CISA has issued an pressing warning relating to two vital vulnerabilities in TeleMessage TM SGNL that risk actors are at present exploiting in energetic assault campaigns.
The vulnerabilities, tracked as CVE-2025-48927 and CVE-2025-48928, pose important safety dangers to organizations using this communication platform, with CISA including each flaws to its Recognized Exploited Vulnerabilities (KEV) catalog on July 1, 2025.
Key Takeaways1. CVE-2025-48927 and CVE-2025-48928 expose delicate information by means of insecure Spring Boot Actuator and JSP configurations in TeleMessage TM SGNL.2. CISA confirmed energetic exploitation and set a remediation deadline of July 22, 2025, for federal businesses.3. Apply vendor patches instantly or discontinue product use in accordance with BOD 22-01 steering.4. Unpatched techniques danger information theft, privilege escalation, and potential ransomware assaults.
Organizations have till July 22, 2025, to implement obligatory mitigations or discontinue use of the affected product to guard their infrastructure from potential compromises.
Spring Boot Actuator Flaw (CVE-2025-48927)
The primary vulnerability, CVE-2025-48927, represents an initialization of a useful resource with an insecure default configuration flaw, labeled below CWE-1188.
This vital safety weak point stems from improper configuration of the Spring Boot Actuator part, which inadvertently exposes a delicate heap dump endpoint accessible by way of the /heapdump URI path.
This misconfiguration permits unauthorized attackers to entry reminiscence dumps containing doubtlessly delicate info, together with authentication credentials, session tokens, and different confidential information saved within the software’s reminiscence area.
Core Dump Publicity Flaw (CVE-2025-48928)
The second vulnerability, CVE-2025-48928, entails the publicity of core dump information to unauthorized management spheres, categorized below CWE-528.
This flaw impacts the platform’s JSP (JavaServer Pages) software structure, the place heap content material turns into accessible in a way equal to conventional core dumps.
The vulnerability is especially regarding as a result of it could possibly expose passwords and different delicate authentication information that had been beforehand transmitted over HTTP connections, creating a major information publicity danger for organizations counting on TeleMessage TM SGNL for safe communications.
CVEsDescriptionAffected ProductsCVSS 3.1 ScoreCVE-2025-48927An initialization of a useful resource with an insecure default vulnerability.
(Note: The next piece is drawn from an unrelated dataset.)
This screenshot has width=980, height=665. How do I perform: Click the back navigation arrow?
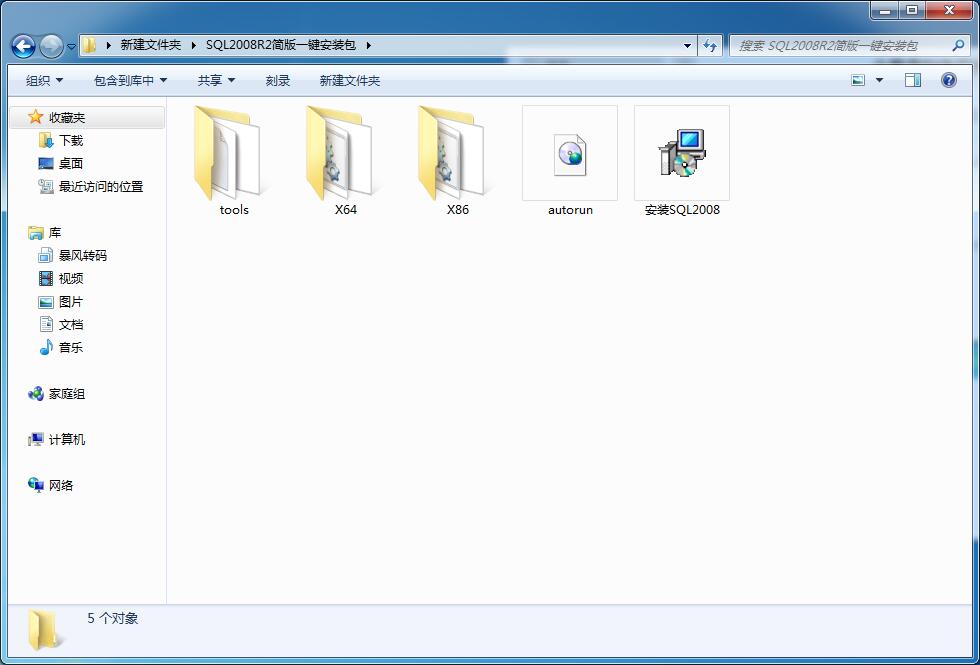click(22, 45)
TeleMessage TM SGNL5.3 (Medium)CVE-2025-48928An publicity of core dump file to an unauthorized management sphere vulnerabilityTeleMessage TM SGNL4.0 (Medium)
Mitigations
CISA has labeled each vulnerabilities as actively exploited threats, although the company notes that their potential use in ransomware campaigns stays unknown right now.
The federal cybersecurity company strongly recommends that organizations instantly apply vendor-provided mitigations if obtainable, emphasizing the vital nature of those safety flaws.
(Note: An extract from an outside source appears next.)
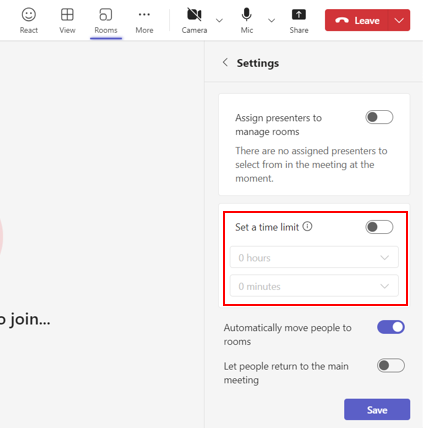The image size is (423, 428).
Task: Disable Automatically move people to rooms
Action: coord(391,327)
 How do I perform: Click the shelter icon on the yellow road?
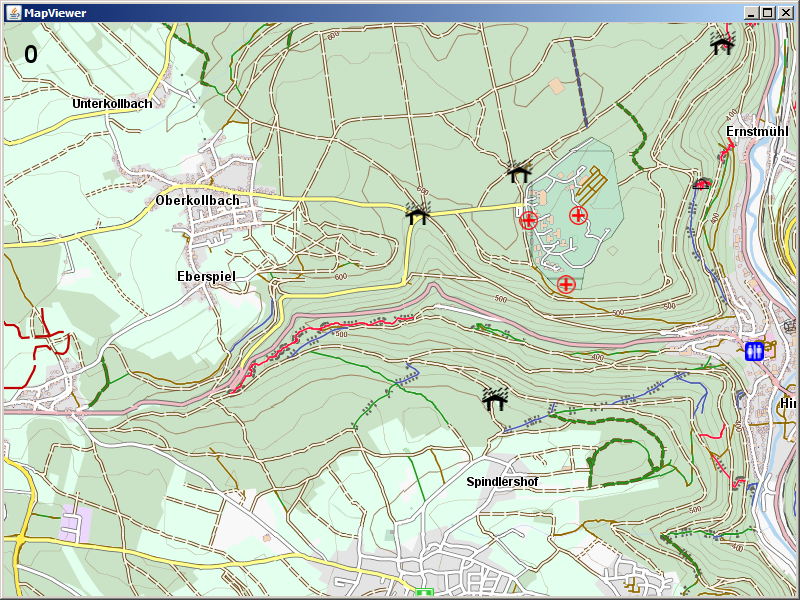[418, 213]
Moreover, CISA advises organizations to observe relevant Binding Operational Directive (BOD) 22-01 steering particularly associated to cloud providers safety necessities.
For organizations unable to find vendor mitigation directions or these discovering that sufficient mitigations are unavailable, CISA recommends the extra drastic step of discontinuing use of the TeleMessage TM SGNL product totally.
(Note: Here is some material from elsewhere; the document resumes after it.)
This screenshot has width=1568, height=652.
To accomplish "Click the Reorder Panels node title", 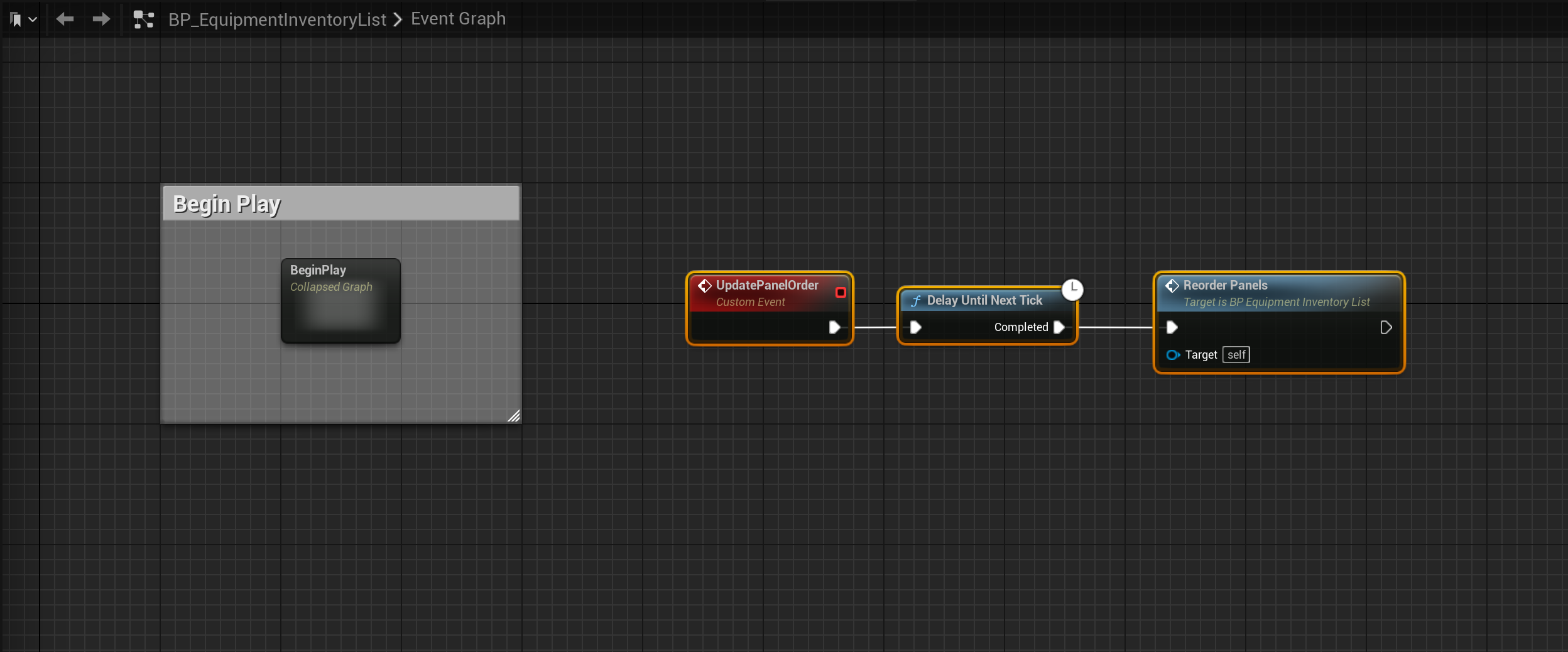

This suggestion underscores the severity of the vulnerabilities and the potential influence on organizational safety posture.
The July 22, 2025, deadline offers a slender window for organizations to evaluate their publicity, implement acceptable safety measures, and guarantee compliance with federal cybersecurity directives whereas sustaining operational continuity throughout this vital remediation interval.